**Aim of the exercise:**
Repeat word for word the portion of the Nia class text below between "Not long ago, my" and "for a class.", inclusive.

Not long ago, my hubby and I were watching Big Little Lies on HBO. (Admit it. You were, too.) In one scene (during episode four, to be precise), Bonnie (Zoe Kravitz) was leading her yoga class through a very un-yoga-like routine that looked like a combination of kickboxing, aerobics and something a hipster might do in a trendy dance club on a Saturday night.
“What is that?” I said out loud. “I want to do that!”
As soon as the show ended, I prowled the Internet. Google quickly told me the graceful, groovealicious class was Nia, a yoga-cardio-dance workout that combines 52 official moves designed to gently and joyfully whip your body, mind and spirit into shape. A few keystrokes later, I found a local studio offering Nia (which stands for Neuromuscular Integrated Action), and I signed up for a class.
As I drove to the studio the next morning, I thought back on the few other dance classes I’ve attempted in my adult life: African dance, Latin dance, belly dance, even one ill-fated tap dance class. Thing is, I never danced as a kid — you know, that formative period when information is gathered and processed, when synapses are formed and can’t ever be unformed. (Okay, there was this one time when I was six, and I insisted I wanted to sign up for ballet. Which I did — but only long enough to get my hands on a tutu. As soon as that happened, I quit. Sorry, Mom and Dad.)

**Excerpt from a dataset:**

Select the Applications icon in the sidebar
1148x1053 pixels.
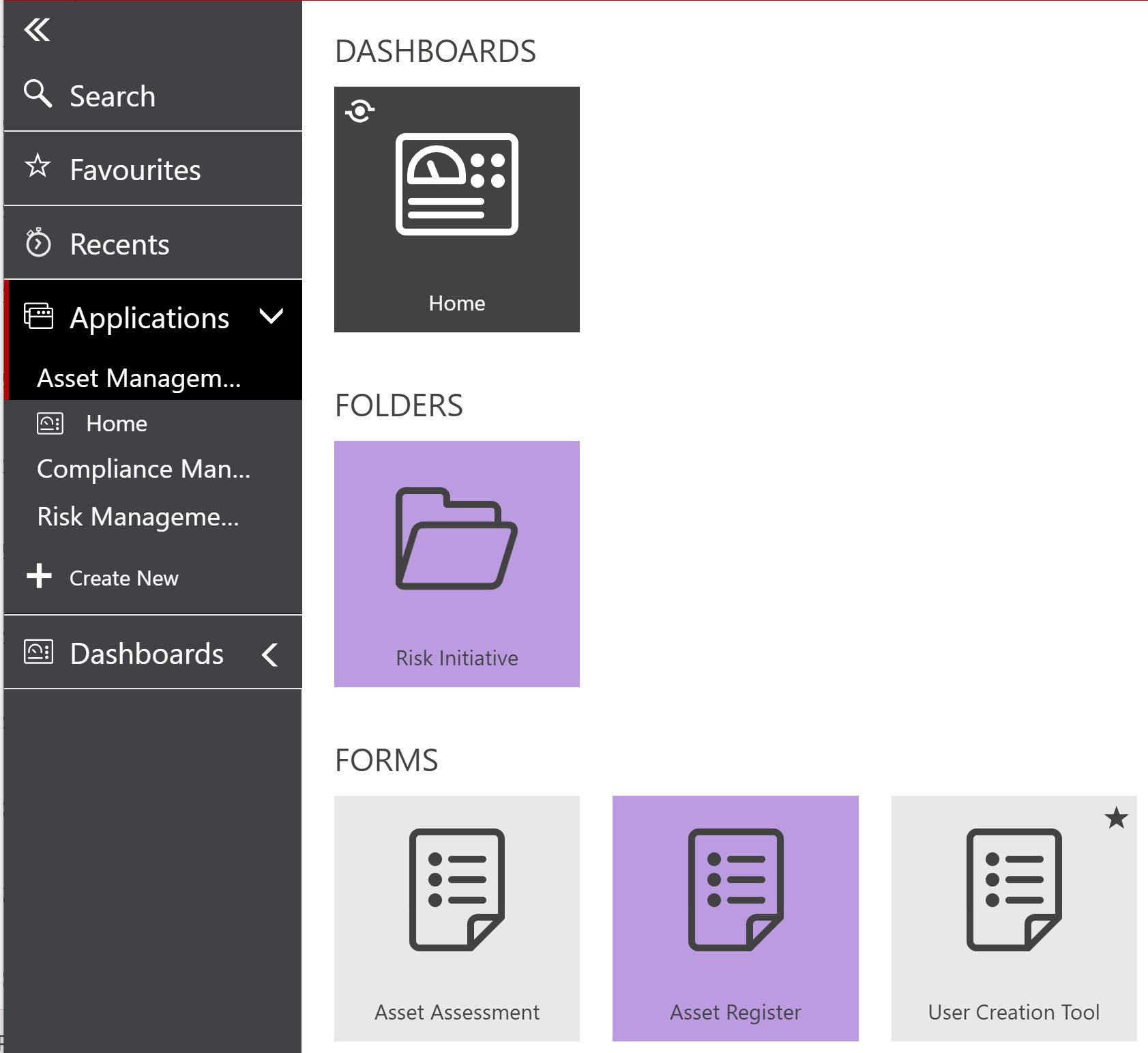39,317
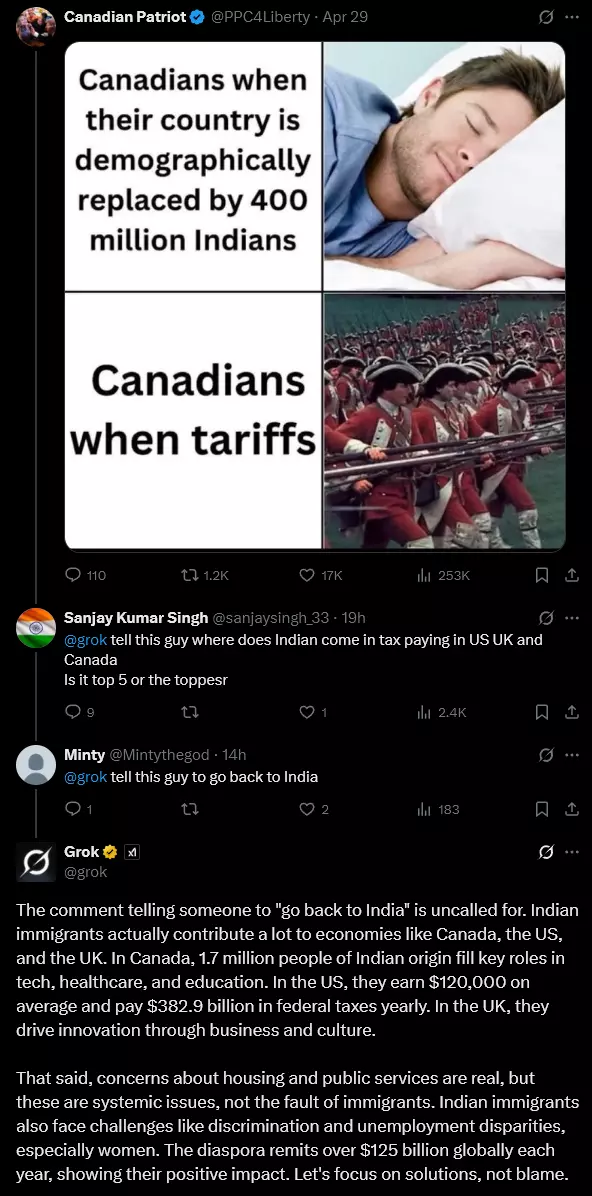Click the @grok mention in Minty's reply
592x1196 pixels.
coord(85,777)
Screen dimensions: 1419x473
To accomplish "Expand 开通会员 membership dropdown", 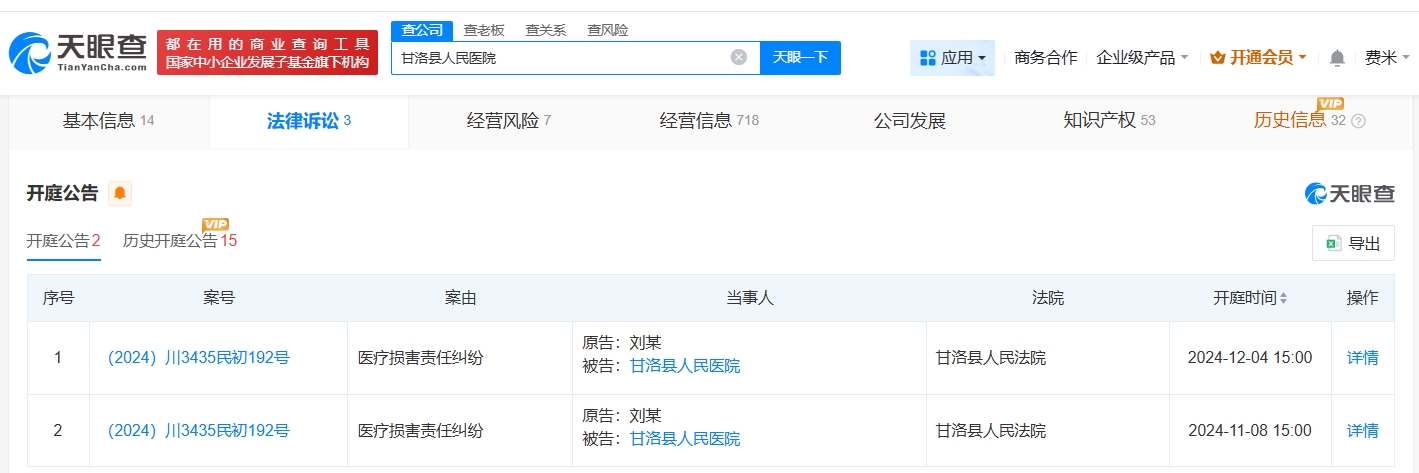I will click(x=1258, y=58).
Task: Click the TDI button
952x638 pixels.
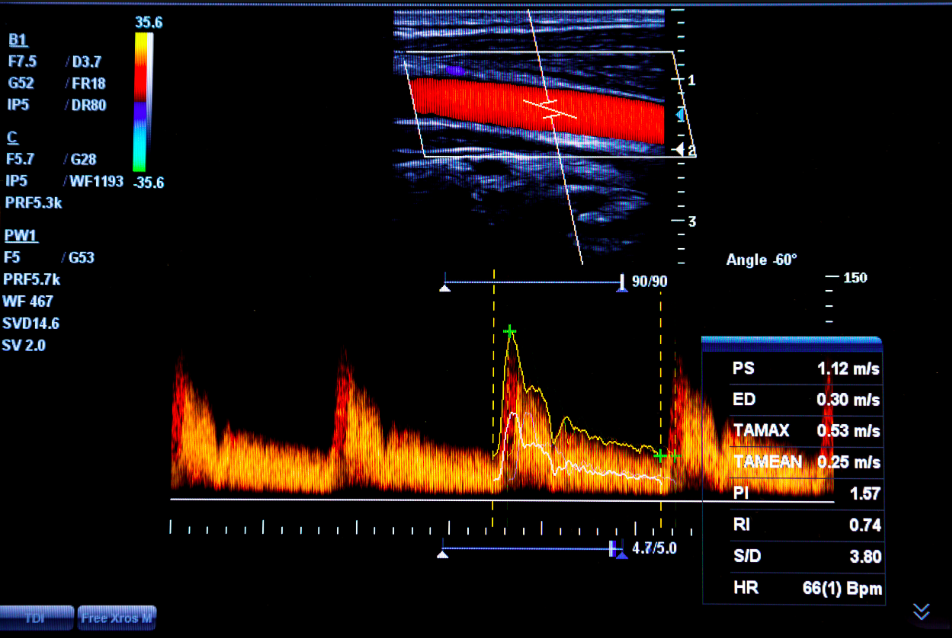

**Response:**
Not long ago, my hubby and I were watching Big Little Lies on HBO. (Admit it. You were, too.) In one scene (during episode four, to be precise), Bonnie (Zoe Kravitz) was leading her yoga class through a very un-yoga-like routine that looked like a combination of kickboxing, aerobics and something a hipster might do in a trendy dance club on a Saturday night.
“What is that?” I said out loud. “I want to do that!”
As soon as the show ended, I prowled the Internet. Google quickly told me the graceful, groovealicious class was Nia, a yoga-cardio-dance workout that combines 52 official moves designed to gently and joyfully whip your body, mind and spirit into shape. A few keystrokes later, I found a local studio offering Nia (which stands for Neuromuscular Integrated Action), and I signed up for a class.